GIVEN TEXT »
In this chapter you will learn how to maintain dependencies on other Git-based software projects within your own using Git submodules.
-
When submodules are useful
-
How to add a submodule to a repository
-
How to view the status of the submodules in a repository
-
How to update and initialize all submodules in a repository
-
How to run a command in every submodule in a repository
Almost all software projects will make use of other software projects as libraries or tools. For example, say you’re using Git and writing a desktop application in C, and you want to communicate with a server that provides a JSON API. Rather than writing the JSON handling yourself, you find an open source project on GitHub that provides a library for accessing JSON APIs with C. You want to include this open source library into your project and update it when they’ve released new versions with new bug fixes you need.
There are generally two approaches to handling other software projects (usually known as dependencies) and which versions work with your own software:
-
Write documentation for what other software projects are required, what versions they should be, and where they should be installed so other developers building the project know how to set it up correctly.
-
Include the dependencies in the project’s repository so they’re always available to anyone when cloning the repository. This is known as vendoring the dependencies.
There are pros and cons of both approaches. Adopting #1 means that the software source code repository can avoid including other software projects. In the C++ application example, it would mean documenting for other developers where and how they should download the external JSON library’s Git repository from rather than storing anything related to it in the C++ application’s Git repository.
Adopting #2 means that you always have the various dependencies available but can increase the space used by the version control system. In the C++ application example (without submodules), you might copy the source code of the external JSON library into the application’s Git repository. When you wanted to update the library version, you’d copy in the new code and commit it.

REQUIRED WORK » Reproduce the passage of the Git submodules text starting with "There are generally" and going on through "it up correctly.".

SOURCE DATA »
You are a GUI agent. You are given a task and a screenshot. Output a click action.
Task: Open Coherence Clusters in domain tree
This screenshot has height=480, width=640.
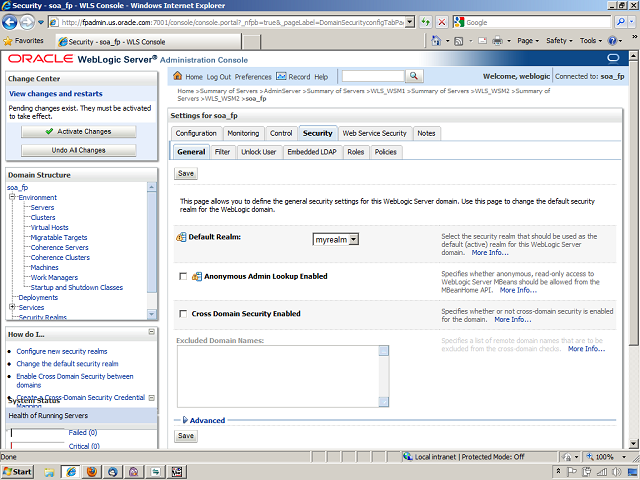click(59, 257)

TASK SOLUTION »
There are generally two approaches to handling other software projects (usually known as dependencies) and which versions work with your own software:
-
Write documentation for what other software projects are required, what versions they should be, and where they should be installed so other developers building the project know how to set it up correctly.